§ **QUOTED PASSAGE**:

● ● ● ● ● ● ●

It is so much fun living with a puppy despite all the trouble. I look at this little foster pup named Sammi and I can’t be mad at her no matter what she does. My 3-year-old lab mix Ace actually seems mature for once, although he is enjoying all the extra toys around the house, playtime and more walks. He has already destroyed two of Sammi’s new toys.

Sammi is a great dog. I can’t believe she ended up in the pound, and I’m so happy we were able to rescue her. Out of the three dogs I’ve fostered, she has been the easiest so far even though she is so young.

She has so much going for her. She has a great, easygoing personality. There is not one aggressive bone in her body. She looks at my cats and if they hiss at her, she walks away and pretends they aren’t there. If her playing gets too rough and Ace growls a warning, she backs off or lies down.

pitbull-puppy

Sammi is a fast and eager learner. In just 24 hours, she has gotten better about staying in her kennel when I leave, and she has only had one accident so far. She understands the words sit and stay. Of course, she needs more work, but someone at least started training her before she ended up in an Iowa pound.

One of the reasons why Sammi hasn’t gotten into much trouble is because I haven’t given her a chance to make mistakes. It’s been so long since I’ve had a puppy around that I forgot dogs are pretty much puppies for at least a year and a half!

Puppy proofing

As soon as Sammi came home I began puppy proofing our townhome, which only took about 10 minutes. Everything came off the floor, shoes were put away and bedroom and bathroom doors were shut. I scattered plenty of tennis balls, Nylabones, stuffed animals and squeaky toys on the floor for her to chew and play with. Ace is also fascinated by the new squeaky toys and will just stand there squeaking the toys over and over.

If Sammi has plenty of her own things to chew, she has no reason to chew my things. And if I keep everything put away and off the ground, there is nothing she can get into. I’m happy and she’s happy. It’s the most basic form of positive reinforcement.

Assume the dog is not potty trained

Sometimes people make the mistake of assuming a dog is housebroken. Any dog can have accidents in a new environment, especially a younger dog that is still learning.

If I let Sammi out every hour to go to the bathroom, then she is not going to have an accident in the house. This doesn’t mean she is housebroken because if I forget to take her out she still might have an accident. Dogs learn from repetitions and they form habits. So as long as I keep bringing her outside for bathroom breaks, she will quickly learn that is where she should go.

When people get lazy or don’t understand the concept of housebreaking a dog, the dog continually has accidents in the house and begins to believe that is where she is supposed to go. That’s why a lot of little dogs or puppies will pee on the same rug or in the same corner every time. They’ve formed a habit and can smell where they’ve gone before.

Sammi does seem to be housebroken, but I haven’t taken any chances. Every time she gets out of her kennel, we go straight outside. Every time she eats, I take her outside about 10 minutes later. And in between, if she is not in her kennel, she gets outside at least every two hours.

Yesterday, Sammi was very distracted outside and even though I took her out every hour, she would not go. There were too many smells out in the grass, and she was constantly worried about Ace. If he came outside with us, she wanted to play with him. If he stayed inside, she kept looking back at the door wondering where he was. Sammi had a hard time focusing on what she was supposed to do.

● ● ● ● ● ● ●

§ **RECORDED DATA**:
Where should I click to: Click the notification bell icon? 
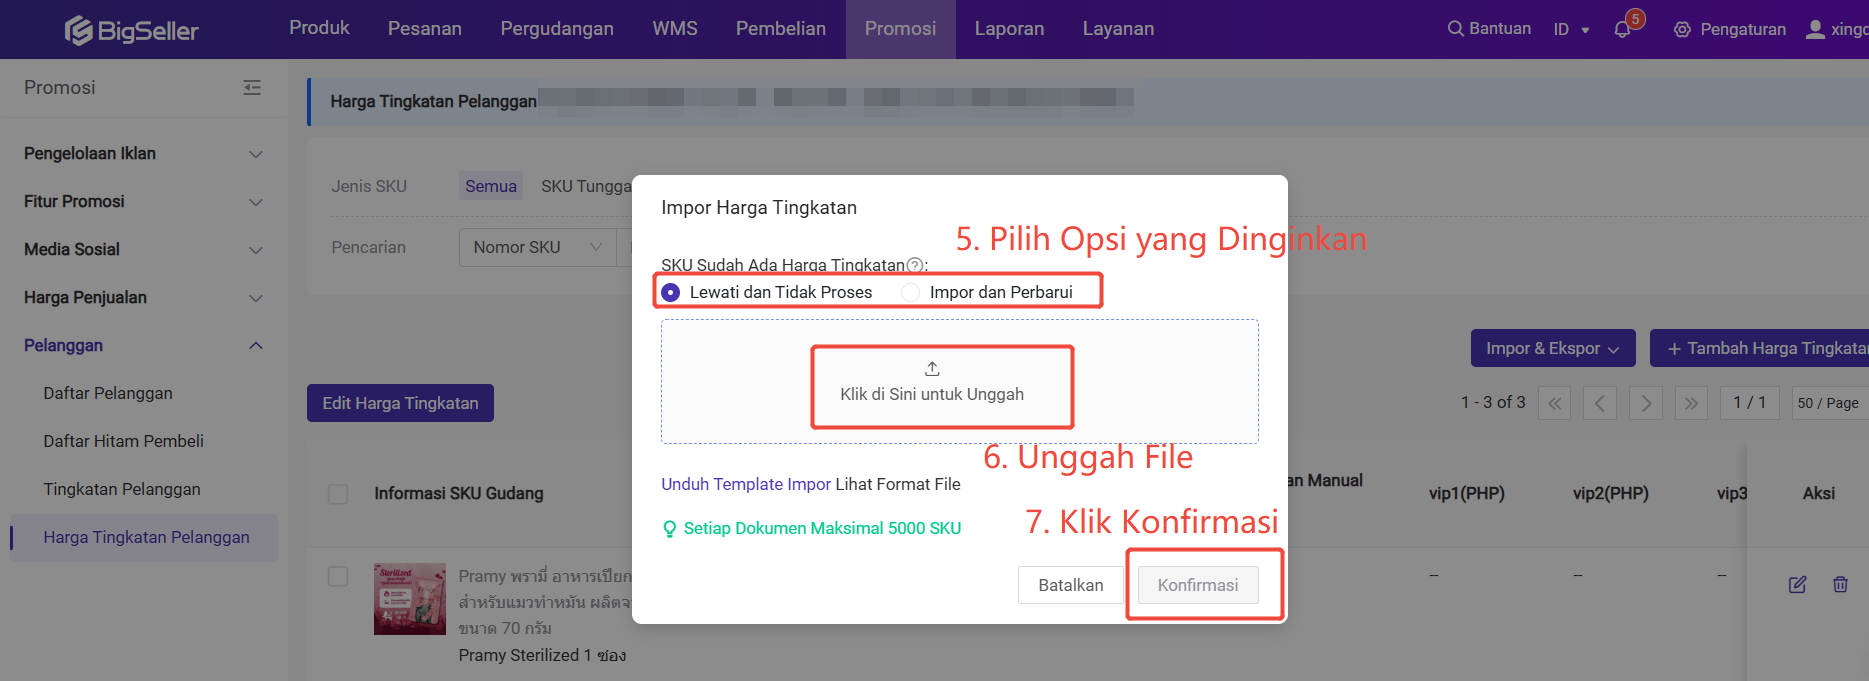pos(1622,30)
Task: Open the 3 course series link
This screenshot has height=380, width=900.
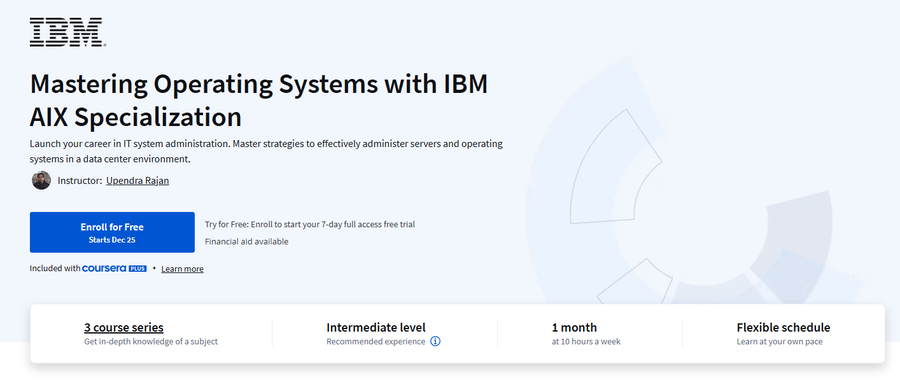Action: tap(124, 327)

● ● ● ● ● ● ●

§ **WHAT YOU WILL DO**:
1 > State whether each statement agrees with the foster-puppy text, answering yes or no and quoting the words that decide it: (a) Puppy proofing the townhome took about 10 minutes. (b) Ace has destroyed three of Sammi's new toys. (c) Sammi has had no accidents so far.
2 > Render the sentence "Dogs learn from repetitions and they form habits." from the foster-puppy text in Spanish.
3 > Write the next part of the foster-puppy text, picking up after its final sentence.
The lines after the foster-puppy text are separate material unrelated to it.

§ **ANSWERS FOR THIS EXERCISE**:
1 >
(a) Yes: "which only took about 10 minutes"
(b) No: "He has already destroyed two of Sammi’s new toys."
(c) No: "she has only had one accident so far"

2 > Los perros aprenden mediante repeticiones y forman hábitos.

3 >
So, despite taking Sammi outside often enough, she ended up having an accident on the floor yesterday. I didn’t catch her in action, so I didn’t even scold her. I just cleaned it up and continued taking her outside often.

At the time, I was thinking that Sammi must not be housebroken after all. But now that I’ve put more thought into it, I think she was just confused about where to go in her new home. Now that a day has passed, Sammi goes to the bathroom right away when I take her outside to the exact same spot. She seems to understand our routine. No more accidents so far.

But I did make one big mistake yesterday.

When I picked Sammi up from her temporary foster home, I put her in my car before walking her. I guess I just assumed that she had been taken outside already. But that was a bad assumption to make. Even if she had been outside, I still should have walked her again and given her a chance to go to the bathroom again.

Instead, I was eager to get Sammi to a nearby park for a run with Ace and I. Within two minutes of driving, Sammi had pooped in her kennel and gotten it all over herself and the kennel. Poor Sammi. She was nervous in the car and couldn’t help it. Needless to say, Sammi got a bath right away when we got home, and I spent some time cleaning the kennel and my car. Good thing I have two kennels.

Had I walked Sammi for even two or three minutes before putting her in the car, I could’ve prevented that accident. Let’s just say I’ve learned my lesson.

The importance of kennel training

I believe in giving dogs as much freedom as possible. Ace does not stay in his kennel when we leave because he can be trusted (as long as the garbage is put away).

But an important part of granting a dog freedom in the future is kennel training. By leaving a dog in a kennel, she learns that it’s OK to be alone. The dog can’t ruin anything, and the dog can’t hurt herself. The dog is also less likely to go to the bathroom.

A dog that is left free to roam around the house will form habits such as chewing furniture and peeing on the rug. A dog left in a kennel with some good things to chew learns to be comfortable when left alone. She learns how to relax, which sets her up for staying loose in the house alone with no issues later on.

Sammi cried and barked for about 20 minutes the first time I put her in her kennel. This is normal behavior. I do not consider this separation anxiety or fear of the kennel. She just wanted to be out with us and she didn’t want to miss anything. Once she realized she was getting no reaction from us, she settled down and went to sleep. I let her out again once she had been quiet for about a half-hour.

Whenever Josh and I were gone yesterday, Sammi stayed in her kennel. It was the right thing to do. She was safe and out of trouble.

What do you do to set your dog up for success?

Update: Sammi has been adopted!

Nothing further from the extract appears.